Ghost in the Shell: Innocence is a unlike anything you have seen before. The viewer is lost in a sea of lush visuals that seamlessly blend a Blade Runner noir future with traditional Japanese iconography. The level of texture detail is astounding with even the wood grain of a door frame revealing varnished depths. CG is integrated seamlessly. A set piece in a convenience store simply has to be seen to be believed — then confirmed by a friend. Anime has never looked so beautiful. Innocence is such visual feast that after, I felt like I needed to go on an anime diet.
With the disappearance of Major Kusanagi, the story centers around two of her colleagues, the cyborg enhanced Batou and the human, Togusa. The film is infused with a beautiful melancholy, a love story subtext that reflects Batou’s feelings for the absent Major. This feeling is only enhanced by the monolithic skycrapers that cast the city in perpetual shadow and a golden smog-diffused sun.
The direction and staging are truly awesome. Action sequences recall John Woo circa Hard-boiled. A visit to a coronor’s office is inspired in its contrasting minimalism and a traditional parade in the free trade zone is just magnificent in its detail. The wonderful female chorus from the first film is revisited giving the experience that otherworldy quality.
Of course with human and cyborg characters in place, Mamoru Oshii can indulge his continuing exploration of what it means to be human. The film is filled with humans who crave technological perfection and cyborgs that want biological continuity. As themes, these are fine. However, in the second act, Oshii has his characters engage in didactic tracts. The principals quote Milton and Keats, and there are so many animal metaphors for life that the film feels like a trip to an existential zoo.
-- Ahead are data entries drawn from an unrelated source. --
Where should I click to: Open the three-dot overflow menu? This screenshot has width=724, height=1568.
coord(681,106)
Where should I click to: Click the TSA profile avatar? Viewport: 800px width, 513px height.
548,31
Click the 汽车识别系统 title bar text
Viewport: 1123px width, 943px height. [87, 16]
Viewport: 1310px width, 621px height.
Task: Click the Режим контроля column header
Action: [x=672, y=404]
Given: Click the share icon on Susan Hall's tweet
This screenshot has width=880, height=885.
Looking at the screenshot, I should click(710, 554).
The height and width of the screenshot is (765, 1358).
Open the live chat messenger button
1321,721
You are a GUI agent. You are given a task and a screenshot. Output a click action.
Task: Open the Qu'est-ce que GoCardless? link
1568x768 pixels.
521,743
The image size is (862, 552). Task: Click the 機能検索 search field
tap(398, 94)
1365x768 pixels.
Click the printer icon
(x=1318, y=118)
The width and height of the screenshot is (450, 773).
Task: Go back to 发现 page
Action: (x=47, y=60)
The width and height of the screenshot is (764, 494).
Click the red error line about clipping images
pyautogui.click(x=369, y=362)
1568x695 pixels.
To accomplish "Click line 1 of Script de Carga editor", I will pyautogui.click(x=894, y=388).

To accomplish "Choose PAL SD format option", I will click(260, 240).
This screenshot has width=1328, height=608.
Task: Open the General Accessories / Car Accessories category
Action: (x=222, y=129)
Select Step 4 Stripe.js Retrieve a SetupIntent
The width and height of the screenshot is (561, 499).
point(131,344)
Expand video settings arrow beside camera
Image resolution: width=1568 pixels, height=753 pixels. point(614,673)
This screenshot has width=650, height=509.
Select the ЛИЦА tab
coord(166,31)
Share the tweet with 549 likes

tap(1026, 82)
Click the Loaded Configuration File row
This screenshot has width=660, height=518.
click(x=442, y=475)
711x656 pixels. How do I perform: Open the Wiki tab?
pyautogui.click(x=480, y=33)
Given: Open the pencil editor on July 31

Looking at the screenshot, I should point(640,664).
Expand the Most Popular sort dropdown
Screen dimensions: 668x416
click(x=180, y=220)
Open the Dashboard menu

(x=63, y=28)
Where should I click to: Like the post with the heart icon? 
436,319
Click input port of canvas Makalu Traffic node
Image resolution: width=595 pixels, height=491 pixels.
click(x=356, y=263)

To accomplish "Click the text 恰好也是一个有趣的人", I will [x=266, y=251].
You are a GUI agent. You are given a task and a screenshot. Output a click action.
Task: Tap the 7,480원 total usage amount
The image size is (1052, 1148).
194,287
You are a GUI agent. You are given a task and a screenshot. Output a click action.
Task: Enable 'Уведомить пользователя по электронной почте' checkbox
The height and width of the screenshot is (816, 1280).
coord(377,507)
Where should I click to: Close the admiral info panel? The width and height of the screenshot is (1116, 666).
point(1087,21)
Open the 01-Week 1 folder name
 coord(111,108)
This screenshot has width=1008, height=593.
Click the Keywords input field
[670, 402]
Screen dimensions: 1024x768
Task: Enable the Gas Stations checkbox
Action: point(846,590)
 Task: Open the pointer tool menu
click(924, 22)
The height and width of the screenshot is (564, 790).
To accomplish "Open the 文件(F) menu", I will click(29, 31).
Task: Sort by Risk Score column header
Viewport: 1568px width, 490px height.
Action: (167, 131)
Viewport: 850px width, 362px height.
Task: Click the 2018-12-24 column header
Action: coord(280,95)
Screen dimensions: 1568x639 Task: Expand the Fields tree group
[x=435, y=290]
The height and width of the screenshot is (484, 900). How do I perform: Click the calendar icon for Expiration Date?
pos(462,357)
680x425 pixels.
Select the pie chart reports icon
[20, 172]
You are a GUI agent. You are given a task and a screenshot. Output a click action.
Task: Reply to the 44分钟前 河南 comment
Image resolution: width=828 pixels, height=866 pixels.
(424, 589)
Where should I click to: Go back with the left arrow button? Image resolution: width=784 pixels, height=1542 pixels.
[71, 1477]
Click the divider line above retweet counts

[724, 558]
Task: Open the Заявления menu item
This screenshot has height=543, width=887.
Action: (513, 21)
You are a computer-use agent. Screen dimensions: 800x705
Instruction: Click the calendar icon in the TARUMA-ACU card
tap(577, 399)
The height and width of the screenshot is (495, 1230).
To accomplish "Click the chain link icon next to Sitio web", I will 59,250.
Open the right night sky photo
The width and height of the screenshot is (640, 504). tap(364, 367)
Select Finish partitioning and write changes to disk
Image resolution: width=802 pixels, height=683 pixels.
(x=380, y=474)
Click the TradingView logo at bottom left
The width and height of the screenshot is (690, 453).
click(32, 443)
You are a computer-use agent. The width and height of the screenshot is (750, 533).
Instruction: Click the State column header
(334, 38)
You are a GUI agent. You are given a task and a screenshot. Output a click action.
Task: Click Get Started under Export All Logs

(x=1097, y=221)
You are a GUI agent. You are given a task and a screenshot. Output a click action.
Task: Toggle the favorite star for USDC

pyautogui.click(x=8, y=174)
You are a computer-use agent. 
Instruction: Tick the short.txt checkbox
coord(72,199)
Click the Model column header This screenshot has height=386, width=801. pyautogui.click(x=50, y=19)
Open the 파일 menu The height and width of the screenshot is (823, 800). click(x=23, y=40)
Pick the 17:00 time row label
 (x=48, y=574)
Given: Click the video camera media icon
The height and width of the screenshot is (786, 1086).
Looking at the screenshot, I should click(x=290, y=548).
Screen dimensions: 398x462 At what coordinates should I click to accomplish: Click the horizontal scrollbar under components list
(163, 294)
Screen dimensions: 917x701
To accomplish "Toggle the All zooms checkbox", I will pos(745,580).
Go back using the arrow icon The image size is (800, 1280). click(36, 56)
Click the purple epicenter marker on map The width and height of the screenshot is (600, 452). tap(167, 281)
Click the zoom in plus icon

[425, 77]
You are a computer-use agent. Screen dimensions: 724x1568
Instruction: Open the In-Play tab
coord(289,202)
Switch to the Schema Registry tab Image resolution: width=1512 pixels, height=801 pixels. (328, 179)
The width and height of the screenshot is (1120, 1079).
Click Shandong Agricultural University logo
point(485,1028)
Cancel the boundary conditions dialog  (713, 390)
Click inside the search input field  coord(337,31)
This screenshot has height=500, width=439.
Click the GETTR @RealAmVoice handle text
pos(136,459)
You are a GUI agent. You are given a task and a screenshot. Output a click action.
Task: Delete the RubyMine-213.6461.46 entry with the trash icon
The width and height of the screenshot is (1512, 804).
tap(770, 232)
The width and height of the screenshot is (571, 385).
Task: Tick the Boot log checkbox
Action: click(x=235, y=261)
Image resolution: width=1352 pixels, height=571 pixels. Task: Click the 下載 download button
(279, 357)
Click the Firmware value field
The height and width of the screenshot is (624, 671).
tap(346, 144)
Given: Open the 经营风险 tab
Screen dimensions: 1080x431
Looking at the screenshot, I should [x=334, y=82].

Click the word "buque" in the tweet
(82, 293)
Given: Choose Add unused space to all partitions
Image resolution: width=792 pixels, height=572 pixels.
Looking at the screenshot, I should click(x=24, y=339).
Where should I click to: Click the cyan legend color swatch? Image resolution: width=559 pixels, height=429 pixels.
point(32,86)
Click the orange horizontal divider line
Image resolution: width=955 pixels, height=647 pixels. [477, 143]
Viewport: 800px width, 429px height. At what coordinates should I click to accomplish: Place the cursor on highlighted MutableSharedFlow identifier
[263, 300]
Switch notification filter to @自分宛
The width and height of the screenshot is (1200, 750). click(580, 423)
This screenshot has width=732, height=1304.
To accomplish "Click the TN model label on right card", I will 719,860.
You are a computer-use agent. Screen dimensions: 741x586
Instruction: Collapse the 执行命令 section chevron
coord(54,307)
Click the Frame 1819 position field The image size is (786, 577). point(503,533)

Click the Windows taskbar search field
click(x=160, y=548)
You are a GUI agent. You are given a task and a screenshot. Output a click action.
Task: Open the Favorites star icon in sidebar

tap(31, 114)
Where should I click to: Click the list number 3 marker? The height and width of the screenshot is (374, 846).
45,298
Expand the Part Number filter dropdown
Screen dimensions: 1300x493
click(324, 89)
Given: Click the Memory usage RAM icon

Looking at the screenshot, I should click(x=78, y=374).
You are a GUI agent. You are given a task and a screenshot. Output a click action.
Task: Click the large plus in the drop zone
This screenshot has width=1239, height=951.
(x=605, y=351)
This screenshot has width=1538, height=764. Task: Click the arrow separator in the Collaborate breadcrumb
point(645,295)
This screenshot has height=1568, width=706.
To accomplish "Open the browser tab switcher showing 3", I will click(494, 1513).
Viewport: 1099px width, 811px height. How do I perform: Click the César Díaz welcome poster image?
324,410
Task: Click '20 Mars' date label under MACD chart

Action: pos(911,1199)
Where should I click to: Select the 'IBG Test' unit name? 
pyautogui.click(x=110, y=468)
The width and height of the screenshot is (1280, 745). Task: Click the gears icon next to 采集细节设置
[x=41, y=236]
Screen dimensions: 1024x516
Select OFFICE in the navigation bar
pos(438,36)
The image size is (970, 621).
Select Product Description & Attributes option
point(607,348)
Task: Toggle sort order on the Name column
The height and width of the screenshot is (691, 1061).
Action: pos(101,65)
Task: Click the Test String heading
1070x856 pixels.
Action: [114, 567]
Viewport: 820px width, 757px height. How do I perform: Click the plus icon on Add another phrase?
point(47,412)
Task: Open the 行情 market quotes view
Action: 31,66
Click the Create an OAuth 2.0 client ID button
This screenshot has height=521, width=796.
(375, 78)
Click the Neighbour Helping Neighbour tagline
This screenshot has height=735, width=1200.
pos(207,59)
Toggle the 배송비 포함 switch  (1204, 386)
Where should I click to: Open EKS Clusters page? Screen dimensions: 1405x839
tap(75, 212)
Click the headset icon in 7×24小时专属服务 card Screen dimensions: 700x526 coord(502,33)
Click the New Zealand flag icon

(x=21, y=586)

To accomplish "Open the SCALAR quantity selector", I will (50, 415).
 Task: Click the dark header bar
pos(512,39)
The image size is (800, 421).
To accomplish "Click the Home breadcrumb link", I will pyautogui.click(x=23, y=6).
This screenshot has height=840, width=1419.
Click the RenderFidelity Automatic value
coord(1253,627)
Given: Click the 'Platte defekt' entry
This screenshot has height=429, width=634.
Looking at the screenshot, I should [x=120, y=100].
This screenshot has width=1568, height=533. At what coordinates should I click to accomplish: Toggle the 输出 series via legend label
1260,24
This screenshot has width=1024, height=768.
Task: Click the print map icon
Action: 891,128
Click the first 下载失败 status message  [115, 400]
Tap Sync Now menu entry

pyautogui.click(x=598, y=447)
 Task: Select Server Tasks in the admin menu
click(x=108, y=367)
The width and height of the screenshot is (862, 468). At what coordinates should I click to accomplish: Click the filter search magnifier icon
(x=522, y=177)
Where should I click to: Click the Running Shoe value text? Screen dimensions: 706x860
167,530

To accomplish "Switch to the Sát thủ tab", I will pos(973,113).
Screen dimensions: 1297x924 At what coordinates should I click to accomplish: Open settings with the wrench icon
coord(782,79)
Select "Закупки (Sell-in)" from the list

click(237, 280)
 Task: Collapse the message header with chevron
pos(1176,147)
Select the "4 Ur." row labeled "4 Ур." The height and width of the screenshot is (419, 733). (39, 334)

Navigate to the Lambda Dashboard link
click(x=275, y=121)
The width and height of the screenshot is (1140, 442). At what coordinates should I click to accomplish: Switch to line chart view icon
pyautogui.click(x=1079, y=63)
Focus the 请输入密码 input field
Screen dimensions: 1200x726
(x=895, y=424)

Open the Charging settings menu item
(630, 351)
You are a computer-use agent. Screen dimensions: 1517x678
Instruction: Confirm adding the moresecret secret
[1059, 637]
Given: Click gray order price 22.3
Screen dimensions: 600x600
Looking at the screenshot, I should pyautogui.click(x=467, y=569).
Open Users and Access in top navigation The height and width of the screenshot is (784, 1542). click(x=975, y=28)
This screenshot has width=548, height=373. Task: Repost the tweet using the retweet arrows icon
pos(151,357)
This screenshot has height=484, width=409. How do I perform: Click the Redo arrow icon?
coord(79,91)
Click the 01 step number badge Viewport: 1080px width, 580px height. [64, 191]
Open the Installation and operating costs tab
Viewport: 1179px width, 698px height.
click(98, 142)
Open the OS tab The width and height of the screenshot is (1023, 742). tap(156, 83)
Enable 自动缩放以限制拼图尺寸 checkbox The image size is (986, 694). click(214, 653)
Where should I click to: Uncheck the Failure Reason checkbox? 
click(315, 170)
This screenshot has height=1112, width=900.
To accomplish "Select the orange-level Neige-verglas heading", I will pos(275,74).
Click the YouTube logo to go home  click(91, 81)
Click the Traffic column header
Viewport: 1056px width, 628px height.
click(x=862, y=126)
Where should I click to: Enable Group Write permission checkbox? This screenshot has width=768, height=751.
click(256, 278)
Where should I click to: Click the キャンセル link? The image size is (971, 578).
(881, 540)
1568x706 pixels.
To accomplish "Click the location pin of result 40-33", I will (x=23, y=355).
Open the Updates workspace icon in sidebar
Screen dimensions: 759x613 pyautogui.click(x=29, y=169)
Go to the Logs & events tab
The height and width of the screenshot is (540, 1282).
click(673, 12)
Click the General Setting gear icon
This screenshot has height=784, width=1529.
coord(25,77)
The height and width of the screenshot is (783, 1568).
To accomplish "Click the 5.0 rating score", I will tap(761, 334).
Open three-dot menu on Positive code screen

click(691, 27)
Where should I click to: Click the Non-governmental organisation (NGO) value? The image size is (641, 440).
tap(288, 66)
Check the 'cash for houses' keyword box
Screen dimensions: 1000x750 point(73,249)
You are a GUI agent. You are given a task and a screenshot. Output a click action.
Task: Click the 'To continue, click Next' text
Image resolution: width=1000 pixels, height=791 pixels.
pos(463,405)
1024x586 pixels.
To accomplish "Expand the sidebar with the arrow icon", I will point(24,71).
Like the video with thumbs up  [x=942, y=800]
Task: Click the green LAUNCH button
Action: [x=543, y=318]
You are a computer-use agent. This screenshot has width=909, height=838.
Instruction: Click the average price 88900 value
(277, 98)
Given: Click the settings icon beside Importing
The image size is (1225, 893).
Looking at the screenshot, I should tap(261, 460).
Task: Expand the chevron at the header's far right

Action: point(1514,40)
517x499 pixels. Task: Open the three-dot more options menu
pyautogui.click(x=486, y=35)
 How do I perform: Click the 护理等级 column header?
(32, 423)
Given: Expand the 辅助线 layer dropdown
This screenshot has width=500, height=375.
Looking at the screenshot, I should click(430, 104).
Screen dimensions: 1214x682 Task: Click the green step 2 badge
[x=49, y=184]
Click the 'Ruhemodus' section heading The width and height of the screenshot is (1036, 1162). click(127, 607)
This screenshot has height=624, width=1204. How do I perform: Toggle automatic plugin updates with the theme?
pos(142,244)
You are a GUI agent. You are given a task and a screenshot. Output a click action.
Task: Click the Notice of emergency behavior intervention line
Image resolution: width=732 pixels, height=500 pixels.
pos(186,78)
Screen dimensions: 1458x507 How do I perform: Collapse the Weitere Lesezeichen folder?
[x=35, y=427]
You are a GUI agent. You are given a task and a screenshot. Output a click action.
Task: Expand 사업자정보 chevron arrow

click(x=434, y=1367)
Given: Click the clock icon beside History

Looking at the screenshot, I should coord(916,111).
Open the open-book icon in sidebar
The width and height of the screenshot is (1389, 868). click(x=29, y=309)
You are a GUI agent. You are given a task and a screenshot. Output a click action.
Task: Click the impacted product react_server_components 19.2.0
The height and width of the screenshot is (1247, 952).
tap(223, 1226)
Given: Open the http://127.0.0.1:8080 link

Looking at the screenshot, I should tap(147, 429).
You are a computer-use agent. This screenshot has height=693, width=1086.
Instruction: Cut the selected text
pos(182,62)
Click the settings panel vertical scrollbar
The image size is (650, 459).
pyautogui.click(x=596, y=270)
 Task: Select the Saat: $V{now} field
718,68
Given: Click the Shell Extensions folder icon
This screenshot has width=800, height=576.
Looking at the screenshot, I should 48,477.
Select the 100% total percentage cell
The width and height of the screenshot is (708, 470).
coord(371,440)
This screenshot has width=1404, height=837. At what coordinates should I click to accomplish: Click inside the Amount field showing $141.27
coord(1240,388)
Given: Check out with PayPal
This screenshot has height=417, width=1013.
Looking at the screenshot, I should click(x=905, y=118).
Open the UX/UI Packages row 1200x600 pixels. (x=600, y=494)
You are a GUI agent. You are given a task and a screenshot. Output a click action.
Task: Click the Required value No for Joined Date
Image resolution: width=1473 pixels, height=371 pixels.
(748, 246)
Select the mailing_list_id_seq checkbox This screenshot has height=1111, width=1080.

These exchanges sound like Oshii’s musing rather than the character’s beliefs, and have the twin effect of taking the viewer out of the experience and becalming the film. The third act thankfully shakes viewers with a bang. Oh yes, Oshii’s beloved basset hounds also return – and was that an implication that bassets are the highest form of consciousness???
One thing that struck me watching Innocence is that Oshii’s female sex robots, with rolls of baby-like fat, seem intentionally sexless. Simply from a commercial point of view it seems odd. For all his thoughts on the processes of life, desire does not seem to be part of Oshii’s equation. Even Batou’s longing for the Major is sublimated.
Although Innocence is not a perfect film, it is a sensory experience that has to be seen. The film’s visual splendor more than makes up for Oshii’s pace-killing theorizing and its finale saves it from dropping too far back in the pack. After Innocence, you won’t look at anime the same way again.